H ow does this harm? They answer the job postings, and, since they share the same lineage of the old, dead, white dudes of philosophy’s past, they look familiar to the hiring committees. They get hired because, deep down, they relieve the hiring committee’s concerns that they might actually have to change something. They take academic appointments dedicated to underrepresented issues, and someone who would modify the status quo gets excluded. Worse still, they might do shoddy research about underrepresented groups by never getting feedback from the studied group, never letting its members speak for themselves at conferences or in publications, or never expanding scholarship beyond the old, dead, white, male canon to the centuries of material written by the disenfranchised. And because they eventually get a fancy chair and academic title, their misinformed opinion is taken as gospel.
I am not interested in evaluating intentions or allocating praise or blame. I just want improvement. I want people to stop assaulting trans folk and for them to be able to get adequate medical care. I want cops to stop killing black children in the streets. I want women not to feel trapped in abusive relationships because of economic pressures. I want people who need to escape mortal dangers in other countries to come to America with their families and to live without fear of ICE. What makes me a philosopher of a certain stripe is that I think philosophy can help with all these problems. I teach the traditional canon, but I also make space for underrepresented voices. And when I do not know about something, I shut up and find someone who does. Most crucially, when I make a mistake, as I often do, I own it, analyze it, and try never to do that thing again.
If academics want to be competent, then they need to shut up and listen.
Academe has to change. If we take any of these issues seriously, we need to make sure we are tenuring people from underrepresented groups, not merely tallying our undergrads and displaying our diversity rankings.
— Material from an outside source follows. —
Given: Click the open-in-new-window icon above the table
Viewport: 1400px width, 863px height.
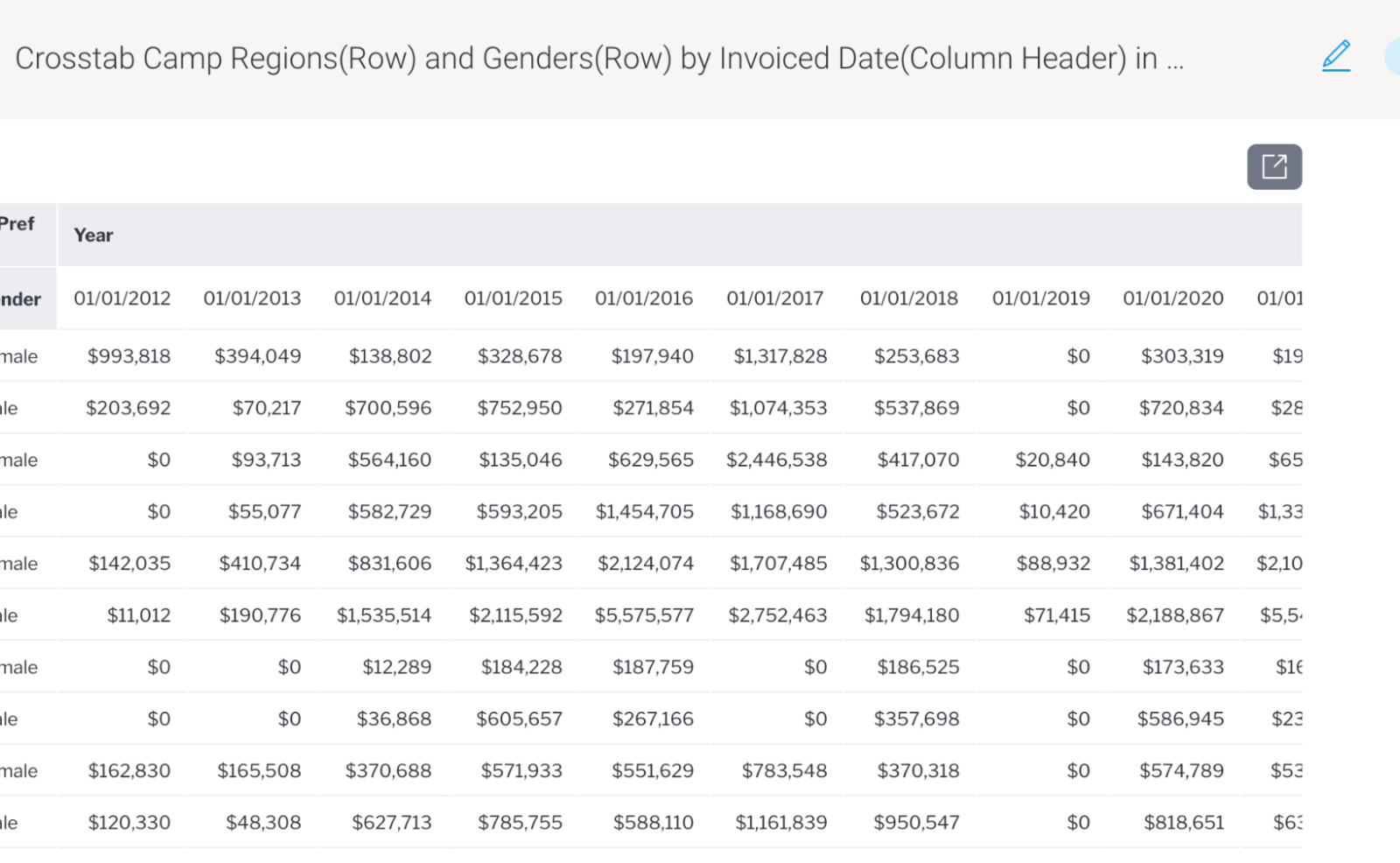Looking at the screenshot, I should pos(1274,166).
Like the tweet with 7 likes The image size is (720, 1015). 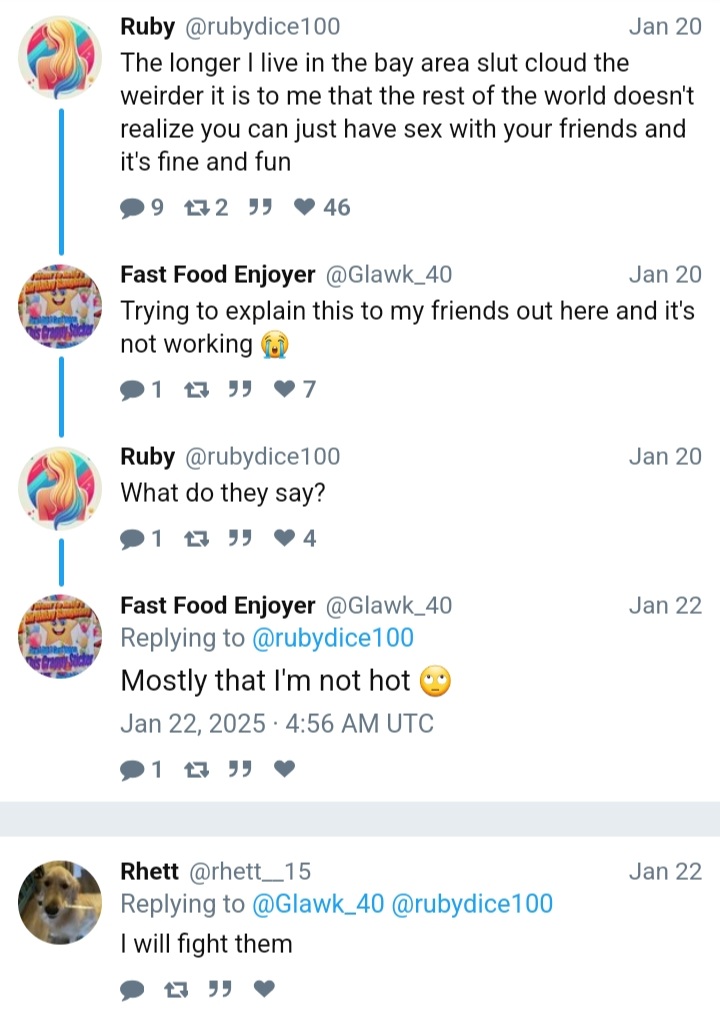coord(285,389)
We have to clear shelves in our libraries and slots on our schedules for people to tell their stories for themselves, not merely extrapolate from hypothetical persons, thought experiments, or celebrities. We have to stop pretending like we can have merely disinterested, rational conversations about empirical, passionate, and life-or-death situations.
As long as people write about how the left engages in damaging identity politics, or epistemic insiderism, they miss the point. If academics want to be competent, then they need to shut up and listen. And if they publish on something they have zero personal stake in, they need to educate themselves intensely, ensuring they understood what has already been said.
My friends and I are not your tokens.
I am OK with your talking about issues that affect me. But do your homework. Engage in a little imagination. See how your good intentions falling from academic heaven might actually, by the time they reach us, be more mud and muck for our daily trudges. And please, please do not tell us you are helping us if you do not even listen to us.
Glenn Trujillo Jr. is a doctoral student in philosophy at Vanderbilt University.